Не то чтобы Идзуми следовал рекомендациям Мидзусимы, но что-то в его словах про то, как бурлит кровь, задело Идзуми за живое. Предчувствие говорило ему, что это ощущение чем-то напоминает сексуальное возбуждение. Интересно, остался ли в нем этот первородный инстинкт? Что уж греха таить, ему было любопытно понаблюдать за самим собой.
С трудом получив охотничью лицензию и разрешение на владение оружием, Идзуми начал медленно, но верно готовиться еще раз в жизни испытать, что такое охота.
— Босс, вам, я уверен, нужно «Сакко».
Когда по рекомендации Мидзусимы он купил ружье финского производства, пользующееся хорошей репутацией среди бывалых охотников, Идзуми неожиданно пришла в голову одна мысль: не стремится ли он в глубине души хотя бы немного подражать Мидзусиме? Не пытается ли таким образом проникнуть в неведомый ему мир мужских наслаждений, давно освоенный Мидзусимой? Не хочет ли узнать, что в этом мужчине сводит его жену с ума? И — если бы это было возможно — не хочет ли он сам стать Мидзусимой? Мидзусимой, который как хотел крутил Цутаэ, неподвластной ему, Идзуми. Но главной причиной, по которой он решил заняться охотой, было то, что он чувствовал себя пленником Цутаэ, плотно обвитый ею, как лозой.

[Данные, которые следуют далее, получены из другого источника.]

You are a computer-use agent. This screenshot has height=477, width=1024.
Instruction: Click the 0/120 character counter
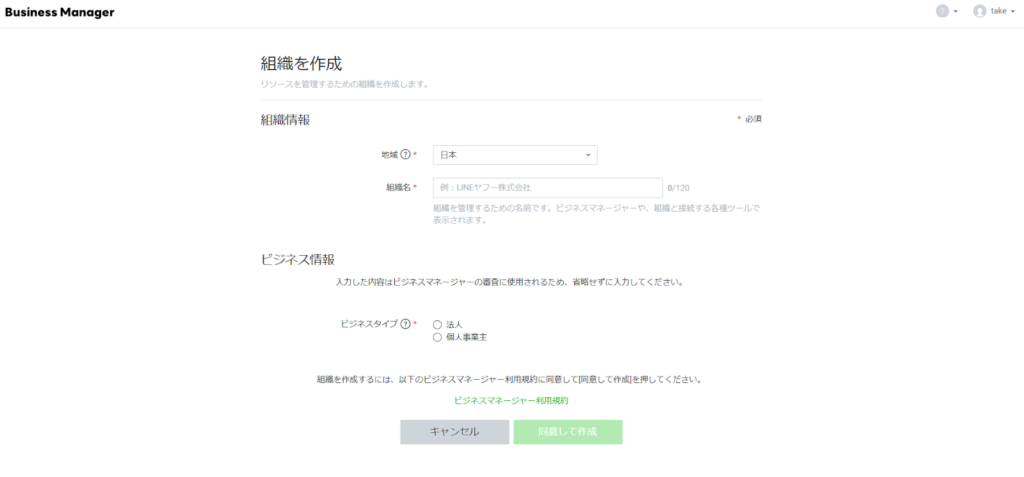[x=678, y=187]
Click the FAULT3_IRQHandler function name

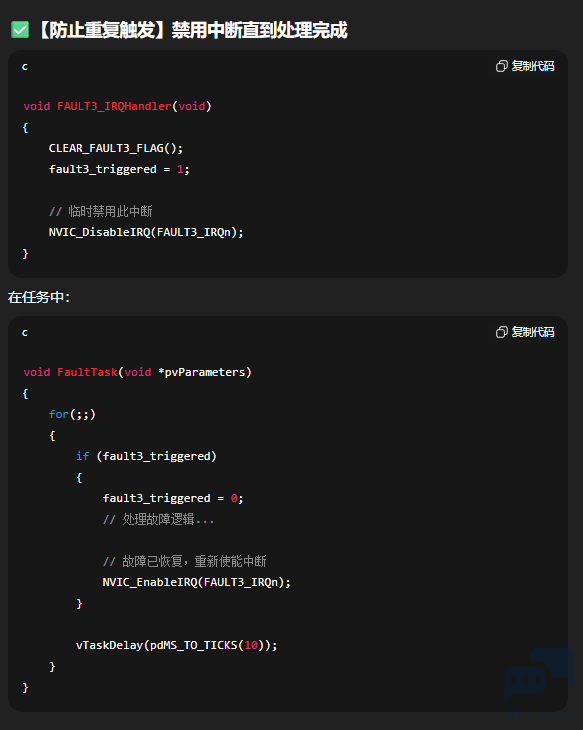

Отвязавшись от пытавшегося примазаться Мидзусимы, Идзуми вступил в охотничий клуб. Вопреки собственным ожиданиям, от охоты он получил удовольствие. Идзуми сделал только два выстрела и, естественно, промахнулся, но подумал, что предугадывать, как поведет себя животное, терпеливо выжидать благоприятного момента — это ему подходит. В одном Мидзусима был не прав. Для Идзуми самым радостным было не попасть в цель. Самым захватывающим было выследить добычу и поймать ее в ловушку.
Идзуми вернулся в радостном возбуждении. Рассказал жене и Мидзусиме о своих успехах и впечатлениях. Парочка слушала молча и с удовлетворением кивала. Но во взглядах, которыми они украдкой обменивались, читалось: «Здорово мы его провели!» Идзуми подумал, что снова попал в ловушку. Цутаэ и Мидзусима всегда действовали сообща. Он был третьим лишним, от него они хотели избавиться. Эти двое сделали ему подарок — подарили новое наслаждение.
Все эти неприятные воспоминания вихрем пронеслись у него в голове, и Идзуми обессиленно поставил ружье обратно в шкаф.
Идзуми шагал вверх по горной дороге. Ему было все равно, идти наверх или вниз. Внизу был офис Мидзусимы. Так что ничего не оставалось, как взбираться выше и выше по склону. В те времена, когда все дачи обзавелись хозяевами, он любил по утрам прогуляться по поселку. Отовсюду доносились приветствия. Теперь здесь царило запустение. Ему казалось, что все произошло по вине этих двоих. В душе закипал гнев. Солнце, чьи мягкие утренние лучи пробивались сквозь деревья, все выше поднималось над рощей. Лес постепенно впитывал в себя застоявшийся на дороге туман. Голубое небо между деревьями было ясным и высоким, на нем, будто мазком кисти, было нарисовано белое облако. Сегодняшнее утро заставило его почувствовать приближение осени.
Послышался тихий звук шагов. Ширк-ширк, ширк-ширк — кто-то легко бежал вприпрыжку. В удивлении Идзуми поднял голову и увидел девочку, бегущую ему навстречу. Время от времени она оглядывалась, будто убегала от кого-то. Идзуми остановился, похолодев от страха, — уж не злой ли это дух. Он никак не ожидал увидеть ребенка на дороге, да еще таким ранним утром. Девочка, видимо от неожиданности, тоже остановилась. Растрепавшиеся локоны прилипли к приоткрытым губам.